> [INPUT MATERIAL]

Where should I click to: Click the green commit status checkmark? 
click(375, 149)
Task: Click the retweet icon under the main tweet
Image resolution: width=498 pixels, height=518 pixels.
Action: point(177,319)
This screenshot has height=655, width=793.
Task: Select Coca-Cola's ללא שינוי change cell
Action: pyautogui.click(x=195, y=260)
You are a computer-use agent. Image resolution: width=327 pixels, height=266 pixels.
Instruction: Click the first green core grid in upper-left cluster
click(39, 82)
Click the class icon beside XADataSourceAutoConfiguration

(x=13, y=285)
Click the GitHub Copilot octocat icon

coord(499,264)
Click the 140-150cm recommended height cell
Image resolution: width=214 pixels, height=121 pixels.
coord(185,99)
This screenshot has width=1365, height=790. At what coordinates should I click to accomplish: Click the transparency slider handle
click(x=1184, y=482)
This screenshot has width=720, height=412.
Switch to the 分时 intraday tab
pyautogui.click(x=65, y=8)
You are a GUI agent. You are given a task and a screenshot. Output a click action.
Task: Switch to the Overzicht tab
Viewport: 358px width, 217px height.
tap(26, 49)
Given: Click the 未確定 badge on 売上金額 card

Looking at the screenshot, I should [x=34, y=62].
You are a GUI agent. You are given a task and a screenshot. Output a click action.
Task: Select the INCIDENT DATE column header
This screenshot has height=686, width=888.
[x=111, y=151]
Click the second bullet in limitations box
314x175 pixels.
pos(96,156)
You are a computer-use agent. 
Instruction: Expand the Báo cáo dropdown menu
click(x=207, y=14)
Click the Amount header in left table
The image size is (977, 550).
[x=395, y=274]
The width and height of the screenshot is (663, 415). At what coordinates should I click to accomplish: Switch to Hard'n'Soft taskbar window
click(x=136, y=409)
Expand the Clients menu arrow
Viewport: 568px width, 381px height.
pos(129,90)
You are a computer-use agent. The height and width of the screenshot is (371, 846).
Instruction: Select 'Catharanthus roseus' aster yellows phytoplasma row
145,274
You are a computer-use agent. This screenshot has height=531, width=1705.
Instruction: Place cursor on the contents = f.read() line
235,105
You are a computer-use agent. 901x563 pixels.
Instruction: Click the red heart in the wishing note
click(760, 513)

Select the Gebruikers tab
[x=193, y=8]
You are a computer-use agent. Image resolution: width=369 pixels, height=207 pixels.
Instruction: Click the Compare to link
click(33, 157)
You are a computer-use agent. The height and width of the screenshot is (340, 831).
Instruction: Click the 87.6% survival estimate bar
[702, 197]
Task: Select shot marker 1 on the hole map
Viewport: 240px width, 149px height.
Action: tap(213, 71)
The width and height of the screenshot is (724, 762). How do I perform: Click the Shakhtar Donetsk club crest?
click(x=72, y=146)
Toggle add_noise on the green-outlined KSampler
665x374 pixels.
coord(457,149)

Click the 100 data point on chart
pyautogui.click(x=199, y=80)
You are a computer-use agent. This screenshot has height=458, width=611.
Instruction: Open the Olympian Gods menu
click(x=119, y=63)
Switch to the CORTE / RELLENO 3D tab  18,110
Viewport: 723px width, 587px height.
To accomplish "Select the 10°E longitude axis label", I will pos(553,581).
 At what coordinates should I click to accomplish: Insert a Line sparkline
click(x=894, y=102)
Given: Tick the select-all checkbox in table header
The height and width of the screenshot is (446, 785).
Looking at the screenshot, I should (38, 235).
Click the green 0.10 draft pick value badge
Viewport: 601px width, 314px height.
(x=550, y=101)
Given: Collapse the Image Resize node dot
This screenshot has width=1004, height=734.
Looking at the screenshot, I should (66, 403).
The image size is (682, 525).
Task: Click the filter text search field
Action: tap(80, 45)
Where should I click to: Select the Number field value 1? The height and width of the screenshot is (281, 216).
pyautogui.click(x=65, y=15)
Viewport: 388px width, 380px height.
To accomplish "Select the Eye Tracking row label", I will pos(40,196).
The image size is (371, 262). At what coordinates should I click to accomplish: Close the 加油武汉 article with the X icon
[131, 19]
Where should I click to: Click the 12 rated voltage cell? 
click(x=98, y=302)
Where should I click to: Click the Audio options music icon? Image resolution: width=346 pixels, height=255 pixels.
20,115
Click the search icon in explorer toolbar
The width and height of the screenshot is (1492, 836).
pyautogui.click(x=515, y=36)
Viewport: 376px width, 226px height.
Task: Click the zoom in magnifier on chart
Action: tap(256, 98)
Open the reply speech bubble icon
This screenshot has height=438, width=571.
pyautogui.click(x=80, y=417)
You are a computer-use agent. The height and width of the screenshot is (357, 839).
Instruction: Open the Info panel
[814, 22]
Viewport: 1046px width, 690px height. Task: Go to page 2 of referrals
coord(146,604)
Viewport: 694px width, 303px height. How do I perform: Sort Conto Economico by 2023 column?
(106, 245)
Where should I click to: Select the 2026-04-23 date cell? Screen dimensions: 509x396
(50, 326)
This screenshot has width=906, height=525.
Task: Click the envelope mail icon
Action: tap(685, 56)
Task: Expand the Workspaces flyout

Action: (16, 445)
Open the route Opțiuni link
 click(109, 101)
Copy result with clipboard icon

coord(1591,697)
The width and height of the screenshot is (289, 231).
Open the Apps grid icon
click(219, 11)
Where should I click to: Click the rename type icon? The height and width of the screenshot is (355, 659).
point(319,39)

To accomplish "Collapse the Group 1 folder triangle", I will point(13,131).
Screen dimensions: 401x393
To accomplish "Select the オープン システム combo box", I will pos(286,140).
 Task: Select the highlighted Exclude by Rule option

> [EXERCISE PROMPT]
When the line with "This screenshot has width=720, height=412." is reached in the data above, start copying there, and copy each line exactly until the line with "You are a computer-use agent. 901x563 pixels." has been copied; copy nothing else.

> [TASK ANSWER]
This screenshot has width=720, height=412.
Switch to the 分时 intraday tab
pyautogui.click(x=65, y=8)
You are a GUI agent. You are given a task and a screenshot. Output a click action.
Task: Switch to the Overzicht tab
Viewport: 358px width, 217px height.
tap(26, 49)
Given: Click the 未確定 badge on 売上金額 card

Looking at the screenshot, I should [x=34, y=62].
You are a GUI agent. You are given a task and a screenshot. Output a click action.
Task: Select the INCIDENT DATE column header
This screenshot has height=686, width=888.
[x=111, y=151]
Click the second bullet in limitations box
314x175 pixels.
pos(96,156)
You are a computer-use agent. 
Instruction: Expand the Báo cáo dropdown menu
click(x=207, y=14)
Click the Amount header in left table
The image size is (977, 550).
[x=395, y=274]
The width and height of the screenshot is (663, 415). At what coordinates should I click to accomplish: Switch to Hard'n'Soft taskbar window
click(x=136, y=409)
Expand the Clients menu arrow
Viewport: 568px width, 381px height.
pos(129,90)
You are a computer-use agent. The height and width of the screenshot is (371, 846).
Instruction: Select 'Catharanthus roseus' aster yellows phytoplasma row
145,274
You are a computer-use agent. This screenshot has height=531, width=1705.
Instruction: Place cursor on the contents = f.read() line
235,105
You are a computer-use agent. 901x563 pixels.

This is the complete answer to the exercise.